» Study text
==*==
Current approaches to measuring HRQoL

HRQoL are patient reported outcomes. HRQoL measures are types/subsets of patient-reported outcome measures (PROMs) distinguished by incorporating different domains.

There are many dimensions or domains related to HRQoL that need adequate methods of measurement. Simply asking a patient, ‘How is your health-related quality of life, on a scale of 1 to 10?’ provides limited information. Patients perceive and report the same conditions in different ways. Measuring HRQoL usually requires capturing various dimensions of what is important to patients.

For example, the overall answer to the simple question could be the same from day to day but does not consider that a person’s level of independence might be improving while psychologically they are deteriorating. That is, it may not distinguish between a severely depressed and very mobile patient and another patient who has very limited physical functionality but who is emotionally well. It should be considered that some domains (such as psychological vs physical functions) are valued more by patients than others, and this will be reflected in a patient’s reported HRQoL status.
==*==
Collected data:
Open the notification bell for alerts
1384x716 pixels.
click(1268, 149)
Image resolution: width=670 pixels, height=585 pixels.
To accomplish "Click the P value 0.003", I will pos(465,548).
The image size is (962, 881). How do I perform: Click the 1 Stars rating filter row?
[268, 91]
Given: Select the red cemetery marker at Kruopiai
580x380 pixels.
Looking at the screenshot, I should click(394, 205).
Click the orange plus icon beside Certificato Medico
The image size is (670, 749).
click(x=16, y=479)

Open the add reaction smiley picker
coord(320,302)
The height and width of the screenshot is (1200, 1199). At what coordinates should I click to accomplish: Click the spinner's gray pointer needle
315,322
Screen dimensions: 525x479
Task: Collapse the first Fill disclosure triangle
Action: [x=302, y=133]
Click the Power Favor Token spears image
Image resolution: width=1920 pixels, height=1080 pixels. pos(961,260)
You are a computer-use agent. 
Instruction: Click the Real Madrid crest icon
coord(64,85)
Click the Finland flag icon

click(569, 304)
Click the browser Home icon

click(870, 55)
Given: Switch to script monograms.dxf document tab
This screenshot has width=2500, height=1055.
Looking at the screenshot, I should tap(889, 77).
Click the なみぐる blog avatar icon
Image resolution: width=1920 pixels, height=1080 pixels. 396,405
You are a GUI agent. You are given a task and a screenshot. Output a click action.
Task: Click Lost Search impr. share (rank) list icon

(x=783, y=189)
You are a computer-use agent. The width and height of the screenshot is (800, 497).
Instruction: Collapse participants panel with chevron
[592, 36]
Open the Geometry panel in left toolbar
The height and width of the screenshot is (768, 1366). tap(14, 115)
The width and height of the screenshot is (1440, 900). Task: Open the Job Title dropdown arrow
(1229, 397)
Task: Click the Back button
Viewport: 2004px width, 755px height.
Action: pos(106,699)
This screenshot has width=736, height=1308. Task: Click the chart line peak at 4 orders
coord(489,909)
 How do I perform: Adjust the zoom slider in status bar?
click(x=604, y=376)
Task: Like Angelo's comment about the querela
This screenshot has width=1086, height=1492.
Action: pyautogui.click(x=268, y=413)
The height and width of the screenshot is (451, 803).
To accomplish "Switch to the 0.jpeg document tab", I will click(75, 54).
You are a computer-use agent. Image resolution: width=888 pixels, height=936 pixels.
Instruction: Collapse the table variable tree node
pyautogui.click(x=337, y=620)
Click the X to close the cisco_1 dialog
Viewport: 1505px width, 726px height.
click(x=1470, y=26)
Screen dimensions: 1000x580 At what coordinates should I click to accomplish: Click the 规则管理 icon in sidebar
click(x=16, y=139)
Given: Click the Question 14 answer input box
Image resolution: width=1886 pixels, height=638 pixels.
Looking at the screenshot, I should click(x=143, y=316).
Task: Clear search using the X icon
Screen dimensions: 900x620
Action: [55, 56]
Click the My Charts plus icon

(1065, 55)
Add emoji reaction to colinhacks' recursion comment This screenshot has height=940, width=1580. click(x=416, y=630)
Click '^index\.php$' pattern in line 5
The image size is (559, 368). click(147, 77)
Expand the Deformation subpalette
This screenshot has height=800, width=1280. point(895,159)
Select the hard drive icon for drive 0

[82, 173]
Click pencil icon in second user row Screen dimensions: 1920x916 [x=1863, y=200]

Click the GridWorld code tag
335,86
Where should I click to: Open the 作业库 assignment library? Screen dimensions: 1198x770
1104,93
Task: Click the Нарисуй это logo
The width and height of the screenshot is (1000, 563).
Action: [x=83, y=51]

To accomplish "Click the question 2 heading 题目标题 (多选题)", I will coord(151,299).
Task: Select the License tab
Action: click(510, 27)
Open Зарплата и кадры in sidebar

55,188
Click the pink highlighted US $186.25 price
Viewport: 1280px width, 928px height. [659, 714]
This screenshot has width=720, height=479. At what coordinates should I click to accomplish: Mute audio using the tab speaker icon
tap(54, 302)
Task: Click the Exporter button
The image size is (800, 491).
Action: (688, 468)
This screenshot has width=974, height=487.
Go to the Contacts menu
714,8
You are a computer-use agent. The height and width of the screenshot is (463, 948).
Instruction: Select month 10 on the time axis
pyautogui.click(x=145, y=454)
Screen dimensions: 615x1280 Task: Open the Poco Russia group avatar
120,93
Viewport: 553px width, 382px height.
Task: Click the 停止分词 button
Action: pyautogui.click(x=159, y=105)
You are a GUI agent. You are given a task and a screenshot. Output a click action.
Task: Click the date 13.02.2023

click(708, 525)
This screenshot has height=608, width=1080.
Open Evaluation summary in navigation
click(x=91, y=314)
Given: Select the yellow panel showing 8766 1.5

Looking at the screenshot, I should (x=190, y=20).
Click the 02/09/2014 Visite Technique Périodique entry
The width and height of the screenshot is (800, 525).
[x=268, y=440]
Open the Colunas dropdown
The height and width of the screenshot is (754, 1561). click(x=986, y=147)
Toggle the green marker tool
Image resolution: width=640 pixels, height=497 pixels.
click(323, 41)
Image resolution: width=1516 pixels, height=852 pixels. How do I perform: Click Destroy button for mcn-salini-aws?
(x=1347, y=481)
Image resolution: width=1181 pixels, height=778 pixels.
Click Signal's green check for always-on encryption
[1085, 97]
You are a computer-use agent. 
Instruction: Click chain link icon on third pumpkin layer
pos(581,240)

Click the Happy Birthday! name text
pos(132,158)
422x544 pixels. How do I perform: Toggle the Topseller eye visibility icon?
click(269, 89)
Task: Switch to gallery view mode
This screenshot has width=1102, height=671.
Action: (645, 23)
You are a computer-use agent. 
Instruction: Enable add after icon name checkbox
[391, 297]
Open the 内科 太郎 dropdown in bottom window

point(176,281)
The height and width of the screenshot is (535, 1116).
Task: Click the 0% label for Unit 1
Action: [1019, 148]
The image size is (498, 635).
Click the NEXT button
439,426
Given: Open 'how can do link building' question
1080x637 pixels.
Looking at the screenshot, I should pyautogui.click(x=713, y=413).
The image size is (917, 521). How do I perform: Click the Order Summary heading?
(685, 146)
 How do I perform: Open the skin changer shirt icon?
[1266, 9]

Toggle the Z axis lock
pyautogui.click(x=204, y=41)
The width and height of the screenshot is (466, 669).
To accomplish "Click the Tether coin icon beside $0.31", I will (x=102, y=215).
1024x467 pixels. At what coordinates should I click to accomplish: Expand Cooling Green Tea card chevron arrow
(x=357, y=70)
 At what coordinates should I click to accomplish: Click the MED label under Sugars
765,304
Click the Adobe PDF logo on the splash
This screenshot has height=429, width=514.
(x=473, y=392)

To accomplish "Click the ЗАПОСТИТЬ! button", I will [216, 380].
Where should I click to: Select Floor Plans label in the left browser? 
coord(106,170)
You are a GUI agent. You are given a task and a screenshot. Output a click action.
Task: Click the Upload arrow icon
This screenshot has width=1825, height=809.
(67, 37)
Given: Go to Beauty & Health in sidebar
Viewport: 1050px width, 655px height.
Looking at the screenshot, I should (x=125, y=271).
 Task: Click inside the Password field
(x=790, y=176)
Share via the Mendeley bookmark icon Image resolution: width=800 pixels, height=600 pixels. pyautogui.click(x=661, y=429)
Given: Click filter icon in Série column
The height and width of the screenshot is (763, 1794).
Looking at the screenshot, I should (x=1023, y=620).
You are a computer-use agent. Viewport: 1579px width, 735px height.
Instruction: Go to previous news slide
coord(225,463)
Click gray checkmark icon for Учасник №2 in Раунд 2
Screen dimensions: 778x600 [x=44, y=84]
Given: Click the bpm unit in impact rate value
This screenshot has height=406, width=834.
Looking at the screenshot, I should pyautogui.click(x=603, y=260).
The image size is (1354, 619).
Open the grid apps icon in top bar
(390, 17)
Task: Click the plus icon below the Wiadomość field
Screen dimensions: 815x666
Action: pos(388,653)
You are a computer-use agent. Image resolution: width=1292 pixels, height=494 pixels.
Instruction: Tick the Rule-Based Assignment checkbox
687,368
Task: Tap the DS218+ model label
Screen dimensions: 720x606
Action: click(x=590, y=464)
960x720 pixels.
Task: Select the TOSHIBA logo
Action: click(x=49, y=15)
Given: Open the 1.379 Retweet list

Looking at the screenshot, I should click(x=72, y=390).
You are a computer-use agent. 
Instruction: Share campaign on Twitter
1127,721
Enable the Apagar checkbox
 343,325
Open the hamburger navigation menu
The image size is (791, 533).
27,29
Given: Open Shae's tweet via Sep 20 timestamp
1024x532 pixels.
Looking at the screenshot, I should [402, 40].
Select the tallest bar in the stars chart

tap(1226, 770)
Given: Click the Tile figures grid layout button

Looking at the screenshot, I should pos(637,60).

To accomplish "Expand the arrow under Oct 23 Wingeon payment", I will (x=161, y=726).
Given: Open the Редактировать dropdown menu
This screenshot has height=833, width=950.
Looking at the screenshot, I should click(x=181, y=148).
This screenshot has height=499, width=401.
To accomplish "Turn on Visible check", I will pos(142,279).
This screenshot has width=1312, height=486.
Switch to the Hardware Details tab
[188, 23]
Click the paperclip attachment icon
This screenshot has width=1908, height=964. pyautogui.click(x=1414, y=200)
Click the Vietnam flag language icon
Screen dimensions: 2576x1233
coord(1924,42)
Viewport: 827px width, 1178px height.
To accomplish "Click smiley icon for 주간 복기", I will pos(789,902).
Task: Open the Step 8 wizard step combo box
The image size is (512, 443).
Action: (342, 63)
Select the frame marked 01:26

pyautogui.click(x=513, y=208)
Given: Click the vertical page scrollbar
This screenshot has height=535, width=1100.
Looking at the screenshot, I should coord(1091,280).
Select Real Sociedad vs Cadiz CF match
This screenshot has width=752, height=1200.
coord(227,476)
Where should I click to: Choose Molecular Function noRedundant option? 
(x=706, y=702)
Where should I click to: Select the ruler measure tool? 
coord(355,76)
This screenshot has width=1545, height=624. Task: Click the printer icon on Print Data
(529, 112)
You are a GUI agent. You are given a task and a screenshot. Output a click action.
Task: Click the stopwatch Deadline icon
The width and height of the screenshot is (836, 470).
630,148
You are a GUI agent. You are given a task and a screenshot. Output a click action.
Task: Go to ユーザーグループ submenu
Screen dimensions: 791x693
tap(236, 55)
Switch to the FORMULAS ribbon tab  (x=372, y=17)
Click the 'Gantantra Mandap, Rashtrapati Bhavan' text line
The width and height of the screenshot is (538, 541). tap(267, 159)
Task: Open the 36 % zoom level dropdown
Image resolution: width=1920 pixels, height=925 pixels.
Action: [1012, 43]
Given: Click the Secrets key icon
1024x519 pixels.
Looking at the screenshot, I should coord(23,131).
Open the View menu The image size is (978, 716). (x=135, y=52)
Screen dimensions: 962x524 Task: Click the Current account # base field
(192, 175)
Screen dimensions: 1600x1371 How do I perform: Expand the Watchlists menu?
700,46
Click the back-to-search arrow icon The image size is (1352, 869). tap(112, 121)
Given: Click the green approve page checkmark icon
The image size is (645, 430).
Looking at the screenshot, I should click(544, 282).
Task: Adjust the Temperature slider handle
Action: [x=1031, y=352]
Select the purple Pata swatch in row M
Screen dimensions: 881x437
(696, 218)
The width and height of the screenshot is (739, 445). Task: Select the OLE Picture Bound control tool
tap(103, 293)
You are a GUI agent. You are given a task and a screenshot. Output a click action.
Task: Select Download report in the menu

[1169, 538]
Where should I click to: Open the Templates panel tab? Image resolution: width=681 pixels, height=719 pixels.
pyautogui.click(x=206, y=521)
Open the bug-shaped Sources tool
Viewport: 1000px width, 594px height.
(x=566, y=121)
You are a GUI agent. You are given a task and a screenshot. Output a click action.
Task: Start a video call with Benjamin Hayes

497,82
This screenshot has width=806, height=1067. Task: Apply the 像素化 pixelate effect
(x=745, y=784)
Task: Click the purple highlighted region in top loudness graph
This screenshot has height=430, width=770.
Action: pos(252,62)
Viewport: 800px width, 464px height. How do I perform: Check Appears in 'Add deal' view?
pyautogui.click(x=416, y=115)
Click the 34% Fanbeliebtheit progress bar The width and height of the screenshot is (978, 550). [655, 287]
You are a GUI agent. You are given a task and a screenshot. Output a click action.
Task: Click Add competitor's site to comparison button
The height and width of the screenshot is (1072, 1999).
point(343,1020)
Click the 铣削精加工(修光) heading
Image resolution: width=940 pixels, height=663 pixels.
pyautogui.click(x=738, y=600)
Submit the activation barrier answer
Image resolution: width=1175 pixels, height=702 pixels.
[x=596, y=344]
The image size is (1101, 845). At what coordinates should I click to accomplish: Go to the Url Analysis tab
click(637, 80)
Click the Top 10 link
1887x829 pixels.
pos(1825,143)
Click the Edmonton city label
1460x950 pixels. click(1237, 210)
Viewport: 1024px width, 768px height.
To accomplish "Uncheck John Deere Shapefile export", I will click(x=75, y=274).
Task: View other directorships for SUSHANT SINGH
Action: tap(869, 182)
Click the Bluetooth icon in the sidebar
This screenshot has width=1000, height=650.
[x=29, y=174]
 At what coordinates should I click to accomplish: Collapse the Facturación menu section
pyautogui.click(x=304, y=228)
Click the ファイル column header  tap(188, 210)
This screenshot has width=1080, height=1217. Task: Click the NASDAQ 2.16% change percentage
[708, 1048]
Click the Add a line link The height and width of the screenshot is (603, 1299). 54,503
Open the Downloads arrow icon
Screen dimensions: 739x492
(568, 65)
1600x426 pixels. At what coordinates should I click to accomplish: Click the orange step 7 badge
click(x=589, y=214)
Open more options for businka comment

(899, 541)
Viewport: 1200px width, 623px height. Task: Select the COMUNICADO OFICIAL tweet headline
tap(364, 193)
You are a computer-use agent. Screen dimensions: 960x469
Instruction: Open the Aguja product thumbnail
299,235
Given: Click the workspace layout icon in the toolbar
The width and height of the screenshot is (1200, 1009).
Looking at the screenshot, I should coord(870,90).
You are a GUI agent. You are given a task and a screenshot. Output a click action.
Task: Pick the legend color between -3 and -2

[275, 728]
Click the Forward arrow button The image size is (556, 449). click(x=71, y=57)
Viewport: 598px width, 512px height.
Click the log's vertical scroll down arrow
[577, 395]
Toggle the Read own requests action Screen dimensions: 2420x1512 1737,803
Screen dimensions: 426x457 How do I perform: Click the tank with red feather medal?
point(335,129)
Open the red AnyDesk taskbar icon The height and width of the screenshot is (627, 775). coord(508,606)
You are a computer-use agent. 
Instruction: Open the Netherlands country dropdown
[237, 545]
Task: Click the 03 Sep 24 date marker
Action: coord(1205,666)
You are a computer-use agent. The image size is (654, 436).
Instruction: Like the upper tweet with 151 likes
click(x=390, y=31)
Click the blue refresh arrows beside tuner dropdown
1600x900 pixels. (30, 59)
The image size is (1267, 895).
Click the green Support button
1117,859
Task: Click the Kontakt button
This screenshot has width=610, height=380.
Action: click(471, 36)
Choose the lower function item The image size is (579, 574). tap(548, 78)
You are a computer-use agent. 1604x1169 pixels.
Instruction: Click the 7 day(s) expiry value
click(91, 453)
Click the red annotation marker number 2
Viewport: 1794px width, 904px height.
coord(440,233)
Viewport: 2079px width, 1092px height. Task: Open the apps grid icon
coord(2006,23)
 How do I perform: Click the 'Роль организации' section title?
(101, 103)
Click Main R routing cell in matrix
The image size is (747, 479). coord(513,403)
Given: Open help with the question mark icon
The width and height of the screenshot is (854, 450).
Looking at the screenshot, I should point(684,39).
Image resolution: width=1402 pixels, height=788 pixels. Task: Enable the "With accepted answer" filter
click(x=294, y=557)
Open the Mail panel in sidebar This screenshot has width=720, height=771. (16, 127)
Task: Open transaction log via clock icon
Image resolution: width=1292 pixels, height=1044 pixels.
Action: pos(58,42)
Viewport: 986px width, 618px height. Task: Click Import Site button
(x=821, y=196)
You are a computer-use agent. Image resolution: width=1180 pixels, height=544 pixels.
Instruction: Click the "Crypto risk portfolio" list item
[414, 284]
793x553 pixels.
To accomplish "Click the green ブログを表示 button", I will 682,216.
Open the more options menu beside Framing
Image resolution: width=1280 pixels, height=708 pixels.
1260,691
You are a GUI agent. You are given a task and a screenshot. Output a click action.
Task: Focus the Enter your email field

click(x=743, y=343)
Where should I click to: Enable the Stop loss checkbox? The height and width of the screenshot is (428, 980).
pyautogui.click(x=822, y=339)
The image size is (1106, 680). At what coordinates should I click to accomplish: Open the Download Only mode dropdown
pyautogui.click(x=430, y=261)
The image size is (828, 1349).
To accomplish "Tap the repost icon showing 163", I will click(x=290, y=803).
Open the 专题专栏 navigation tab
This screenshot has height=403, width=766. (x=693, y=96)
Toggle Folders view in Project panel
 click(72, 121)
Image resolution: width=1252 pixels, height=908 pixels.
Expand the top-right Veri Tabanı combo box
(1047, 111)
==*==
» Description of the task
Transcribe the full text on measuring HRQoL word for word, from its heading to its final sentence.

» Answer box
Current approaches to measuring HRQoL

HRQoL are patient reported outcomes. HRQoL measures are types/subsets of patient-reported outcome measures (PROMs) distinguished by incorporating different domains.

There are many dimensions or domains related to HRQoL that need adequate methods of measurement. Simply asking a patient, ‘How is your health-related quality of life, on a scale of 1 to 10?’ provides limited information. Patients perceive and report the same conditions in different ways. Measuring HRQoL usually requires capturing various dimensions of what is important to patients.

For example, the overall answer to the simple question could be the same from day to day but does not consider that a person’s level of independence might be improving while psychologically they are deteriorating. That is, it may not distinguish between a severely depressed and very mobile patient and another patient who has very limited physical functionality but who is emotionally well. It should be considered that some domains (such as psychological vs physical functions) are valued more by patients than others, and this will be reflected in a patient’s reported HRQoL status.